HASTANIN BÜTÜN TOPLARDAMARLARI TIKALIYDI
Hastanın kronik böbrek yetmezliğine bağlı diyalize girdiğini söyleyen Doç. Dr. Sabri Tekin, “Bulgaristan’dan ülkemize böbrek nakli için geldi. Ameliyat öncesi hazırlık için tetkikler yapılırken başka bir merkezde bütün toplardamarlarının tıkalı olduğu saptanmış. Merkezdeki doktor, nakil yapmanın riskli olacağını söylemiş. Hasta nakil programından çıkarılmıştı, bize gelince tekrar değerlendirdik, yaptığımız tetkiklerde aynı sorunu saptadık. Karın içi ve bacaklardaki bütün toplardamarları tıkalıydı” ifadelerini kullandı.

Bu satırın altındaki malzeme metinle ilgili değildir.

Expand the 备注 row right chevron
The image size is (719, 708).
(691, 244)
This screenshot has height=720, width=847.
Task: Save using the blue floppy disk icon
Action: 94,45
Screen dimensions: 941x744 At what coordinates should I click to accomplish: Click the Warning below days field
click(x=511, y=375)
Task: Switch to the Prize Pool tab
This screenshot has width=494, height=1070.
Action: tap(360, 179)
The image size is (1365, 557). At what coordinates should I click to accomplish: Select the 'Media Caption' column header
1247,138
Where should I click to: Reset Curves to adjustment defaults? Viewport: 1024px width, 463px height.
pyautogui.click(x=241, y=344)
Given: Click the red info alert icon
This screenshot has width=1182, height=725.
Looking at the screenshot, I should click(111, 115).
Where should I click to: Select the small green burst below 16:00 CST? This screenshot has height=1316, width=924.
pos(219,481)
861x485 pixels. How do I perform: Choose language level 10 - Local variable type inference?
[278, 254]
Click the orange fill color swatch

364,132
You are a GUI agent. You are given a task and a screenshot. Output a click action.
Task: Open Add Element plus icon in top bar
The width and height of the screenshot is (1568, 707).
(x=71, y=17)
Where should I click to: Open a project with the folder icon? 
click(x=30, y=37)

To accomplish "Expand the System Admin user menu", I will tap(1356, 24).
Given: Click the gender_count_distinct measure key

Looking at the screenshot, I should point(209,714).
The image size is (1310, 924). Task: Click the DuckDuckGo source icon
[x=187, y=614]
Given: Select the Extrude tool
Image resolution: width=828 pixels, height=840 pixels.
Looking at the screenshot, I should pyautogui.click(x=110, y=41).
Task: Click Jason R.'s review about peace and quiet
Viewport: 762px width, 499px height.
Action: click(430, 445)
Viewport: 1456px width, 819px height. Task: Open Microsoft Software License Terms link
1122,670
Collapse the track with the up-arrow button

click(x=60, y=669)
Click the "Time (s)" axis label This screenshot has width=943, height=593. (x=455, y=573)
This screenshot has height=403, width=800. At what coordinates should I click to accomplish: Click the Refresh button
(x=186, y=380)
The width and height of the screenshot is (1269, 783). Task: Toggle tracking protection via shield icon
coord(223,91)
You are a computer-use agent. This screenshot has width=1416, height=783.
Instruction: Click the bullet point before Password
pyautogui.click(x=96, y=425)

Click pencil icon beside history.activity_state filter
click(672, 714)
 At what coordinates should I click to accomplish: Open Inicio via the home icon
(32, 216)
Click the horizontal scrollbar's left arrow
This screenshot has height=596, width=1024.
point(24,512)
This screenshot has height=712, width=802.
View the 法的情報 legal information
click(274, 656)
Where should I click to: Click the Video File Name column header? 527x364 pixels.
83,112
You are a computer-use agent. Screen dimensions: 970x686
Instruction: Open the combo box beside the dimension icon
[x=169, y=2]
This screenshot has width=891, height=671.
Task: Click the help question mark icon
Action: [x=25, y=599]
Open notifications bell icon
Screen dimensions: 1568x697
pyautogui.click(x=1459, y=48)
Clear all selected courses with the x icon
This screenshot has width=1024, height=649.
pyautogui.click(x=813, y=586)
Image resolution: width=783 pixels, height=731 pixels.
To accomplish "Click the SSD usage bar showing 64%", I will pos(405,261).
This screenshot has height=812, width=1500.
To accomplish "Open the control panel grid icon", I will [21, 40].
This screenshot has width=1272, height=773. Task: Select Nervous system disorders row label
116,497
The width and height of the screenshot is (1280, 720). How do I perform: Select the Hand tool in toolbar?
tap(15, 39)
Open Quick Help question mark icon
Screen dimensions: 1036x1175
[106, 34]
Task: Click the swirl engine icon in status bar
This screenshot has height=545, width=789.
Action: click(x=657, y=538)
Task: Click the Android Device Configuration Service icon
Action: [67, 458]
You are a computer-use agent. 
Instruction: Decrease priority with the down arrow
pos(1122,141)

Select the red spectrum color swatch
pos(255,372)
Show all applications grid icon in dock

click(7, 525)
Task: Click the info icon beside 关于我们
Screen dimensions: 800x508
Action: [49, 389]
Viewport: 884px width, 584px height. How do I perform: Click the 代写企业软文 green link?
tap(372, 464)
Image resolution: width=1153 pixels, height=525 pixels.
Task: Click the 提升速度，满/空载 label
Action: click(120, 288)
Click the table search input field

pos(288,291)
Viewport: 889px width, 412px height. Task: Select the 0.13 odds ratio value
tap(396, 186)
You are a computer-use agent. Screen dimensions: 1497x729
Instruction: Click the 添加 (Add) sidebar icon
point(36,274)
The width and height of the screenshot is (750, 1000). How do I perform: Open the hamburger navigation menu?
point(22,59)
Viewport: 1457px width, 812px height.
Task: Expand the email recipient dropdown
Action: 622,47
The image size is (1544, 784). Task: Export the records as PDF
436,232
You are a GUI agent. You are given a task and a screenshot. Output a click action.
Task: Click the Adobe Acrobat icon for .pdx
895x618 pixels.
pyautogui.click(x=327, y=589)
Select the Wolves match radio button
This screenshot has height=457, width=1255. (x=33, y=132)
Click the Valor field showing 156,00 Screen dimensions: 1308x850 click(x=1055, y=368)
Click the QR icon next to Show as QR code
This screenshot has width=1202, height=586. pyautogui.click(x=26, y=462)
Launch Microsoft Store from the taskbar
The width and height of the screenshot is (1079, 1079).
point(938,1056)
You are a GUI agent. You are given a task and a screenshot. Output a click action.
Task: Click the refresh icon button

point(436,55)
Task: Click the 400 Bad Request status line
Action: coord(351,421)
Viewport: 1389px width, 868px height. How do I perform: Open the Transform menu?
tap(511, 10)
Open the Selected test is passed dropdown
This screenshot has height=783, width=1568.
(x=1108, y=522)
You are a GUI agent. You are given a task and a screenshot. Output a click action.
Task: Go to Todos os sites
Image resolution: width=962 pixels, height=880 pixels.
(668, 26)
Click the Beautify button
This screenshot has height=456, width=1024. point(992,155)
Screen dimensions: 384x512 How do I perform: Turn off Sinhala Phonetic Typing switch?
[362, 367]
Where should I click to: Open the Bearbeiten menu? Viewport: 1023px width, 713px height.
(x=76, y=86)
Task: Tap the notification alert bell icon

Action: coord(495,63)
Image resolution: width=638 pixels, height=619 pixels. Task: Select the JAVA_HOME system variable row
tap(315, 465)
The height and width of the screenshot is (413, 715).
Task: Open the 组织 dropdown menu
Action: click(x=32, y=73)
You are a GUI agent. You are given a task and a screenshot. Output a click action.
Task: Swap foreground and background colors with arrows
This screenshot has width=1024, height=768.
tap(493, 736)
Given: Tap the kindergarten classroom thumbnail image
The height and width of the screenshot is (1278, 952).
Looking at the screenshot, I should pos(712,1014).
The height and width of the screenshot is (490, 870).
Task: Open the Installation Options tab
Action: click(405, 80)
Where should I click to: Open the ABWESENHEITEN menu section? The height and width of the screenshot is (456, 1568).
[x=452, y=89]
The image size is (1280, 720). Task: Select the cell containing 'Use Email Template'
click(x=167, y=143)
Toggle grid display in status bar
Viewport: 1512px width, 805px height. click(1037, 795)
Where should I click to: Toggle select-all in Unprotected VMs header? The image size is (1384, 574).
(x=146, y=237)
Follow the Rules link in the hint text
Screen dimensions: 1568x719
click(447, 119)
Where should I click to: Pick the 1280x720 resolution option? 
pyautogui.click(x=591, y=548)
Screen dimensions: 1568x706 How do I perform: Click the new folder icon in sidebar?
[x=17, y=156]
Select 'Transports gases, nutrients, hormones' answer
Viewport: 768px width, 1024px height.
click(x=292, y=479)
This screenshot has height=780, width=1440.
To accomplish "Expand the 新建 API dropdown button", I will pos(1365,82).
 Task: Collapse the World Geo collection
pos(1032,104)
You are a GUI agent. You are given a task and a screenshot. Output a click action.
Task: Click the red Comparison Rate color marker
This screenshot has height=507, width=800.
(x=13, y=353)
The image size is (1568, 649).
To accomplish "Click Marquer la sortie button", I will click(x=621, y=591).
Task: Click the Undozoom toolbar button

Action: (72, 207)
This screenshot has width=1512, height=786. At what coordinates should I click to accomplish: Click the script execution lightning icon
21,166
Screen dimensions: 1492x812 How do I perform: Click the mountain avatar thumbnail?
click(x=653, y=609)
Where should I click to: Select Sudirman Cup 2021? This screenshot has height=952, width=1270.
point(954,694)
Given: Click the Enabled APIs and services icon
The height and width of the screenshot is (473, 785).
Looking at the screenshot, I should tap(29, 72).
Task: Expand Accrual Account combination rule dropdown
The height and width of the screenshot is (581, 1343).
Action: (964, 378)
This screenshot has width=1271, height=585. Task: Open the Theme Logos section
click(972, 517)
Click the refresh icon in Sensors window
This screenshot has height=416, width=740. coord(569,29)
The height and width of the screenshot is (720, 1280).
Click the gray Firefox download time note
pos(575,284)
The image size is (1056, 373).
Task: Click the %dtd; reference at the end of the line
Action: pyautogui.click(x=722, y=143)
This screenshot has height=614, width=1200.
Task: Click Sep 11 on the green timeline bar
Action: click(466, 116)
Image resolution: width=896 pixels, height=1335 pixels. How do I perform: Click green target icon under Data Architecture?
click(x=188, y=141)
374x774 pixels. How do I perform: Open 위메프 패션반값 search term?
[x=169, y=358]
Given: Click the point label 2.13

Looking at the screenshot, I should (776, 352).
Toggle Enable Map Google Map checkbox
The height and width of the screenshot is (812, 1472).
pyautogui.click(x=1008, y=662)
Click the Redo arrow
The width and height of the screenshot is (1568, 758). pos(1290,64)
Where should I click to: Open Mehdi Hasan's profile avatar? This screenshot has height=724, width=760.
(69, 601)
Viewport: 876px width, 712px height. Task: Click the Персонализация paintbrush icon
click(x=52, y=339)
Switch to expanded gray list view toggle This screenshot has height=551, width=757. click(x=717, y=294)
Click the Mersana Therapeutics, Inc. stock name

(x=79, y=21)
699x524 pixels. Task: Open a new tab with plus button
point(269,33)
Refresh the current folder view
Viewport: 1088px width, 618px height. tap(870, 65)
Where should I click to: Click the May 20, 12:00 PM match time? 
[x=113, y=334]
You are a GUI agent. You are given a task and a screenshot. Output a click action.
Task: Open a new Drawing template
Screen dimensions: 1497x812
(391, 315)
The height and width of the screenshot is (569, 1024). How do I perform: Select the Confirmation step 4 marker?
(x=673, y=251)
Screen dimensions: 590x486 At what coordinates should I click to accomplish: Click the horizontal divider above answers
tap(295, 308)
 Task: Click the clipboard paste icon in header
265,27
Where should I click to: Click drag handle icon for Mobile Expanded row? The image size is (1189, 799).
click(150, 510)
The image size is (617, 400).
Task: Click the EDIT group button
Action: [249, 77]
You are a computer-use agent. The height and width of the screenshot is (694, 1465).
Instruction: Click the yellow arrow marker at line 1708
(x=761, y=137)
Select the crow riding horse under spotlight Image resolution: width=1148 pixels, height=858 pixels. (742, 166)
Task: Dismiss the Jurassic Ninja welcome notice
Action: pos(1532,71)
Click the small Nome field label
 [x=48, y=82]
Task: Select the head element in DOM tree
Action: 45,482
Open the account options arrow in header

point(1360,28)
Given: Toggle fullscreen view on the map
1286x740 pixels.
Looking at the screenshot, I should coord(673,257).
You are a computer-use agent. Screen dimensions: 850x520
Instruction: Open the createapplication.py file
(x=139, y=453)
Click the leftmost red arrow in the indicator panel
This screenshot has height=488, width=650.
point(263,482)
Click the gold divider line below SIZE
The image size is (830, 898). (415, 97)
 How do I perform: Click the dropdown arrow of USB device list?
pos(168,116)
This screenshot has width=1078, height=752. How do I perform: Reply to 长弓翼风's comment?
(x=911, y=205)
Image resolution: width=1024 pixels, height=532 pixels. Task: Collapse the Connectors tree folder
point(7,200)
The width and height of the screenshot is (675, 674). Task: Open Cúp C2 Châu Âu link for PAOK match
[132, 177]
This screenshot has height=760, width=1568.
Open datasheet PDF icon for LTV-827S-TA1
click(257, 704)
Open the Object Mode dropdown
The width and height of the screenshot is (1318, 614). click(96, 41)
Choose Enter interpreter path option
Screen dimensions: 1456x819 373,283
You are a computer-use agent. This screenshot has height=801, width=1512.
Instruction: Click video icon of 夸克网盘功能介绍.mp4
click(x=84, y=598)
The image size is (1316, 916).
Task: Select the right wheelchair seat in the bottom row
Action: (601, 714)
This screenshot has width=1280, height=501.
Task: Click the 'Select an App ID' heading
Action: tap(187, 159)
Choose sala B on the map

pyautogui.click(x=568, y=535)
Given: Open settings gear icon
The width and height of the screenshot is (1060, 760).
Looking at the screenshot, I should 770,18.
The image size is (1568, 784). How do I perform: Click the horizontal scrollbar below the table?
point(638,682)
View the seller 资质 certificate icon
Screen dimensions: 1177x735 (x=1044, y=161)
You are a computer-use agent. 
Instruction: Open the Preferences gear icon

DOĞUŞTAN ANTİTROMBİN III EKSİKLİĞİ VAR
Sürekli kanının pıhtılaştığını aktaran Doç. Dr. Tekin, “Araştırdığımız zaman hastada doğuştan var olan genetik bir kan hastalığı olduğunu gördük. Kişide, kanın normalden daha fazla pıhtılaşmasına neden olan Antitrombin III eksikliği vardı. Aslında çok ciddi bir kan bozukluğu. Bu hastalığı taşıyan kişilerde çok sık tekrarlayan kan pıhtılaşma sorunu yaşanıyor. Hastalığın seyrine ve evresine göre bütün toplardamarlarda tıkanma meydana geliyor ki hastamızda öyleydi. Kronik böbrek yetmezliği de bu hastalığa bağlı olarak gelişti. Çünkü böbreğin toplardamarlarında da bu hastalığa bağlı tıkanma vardı” dedi.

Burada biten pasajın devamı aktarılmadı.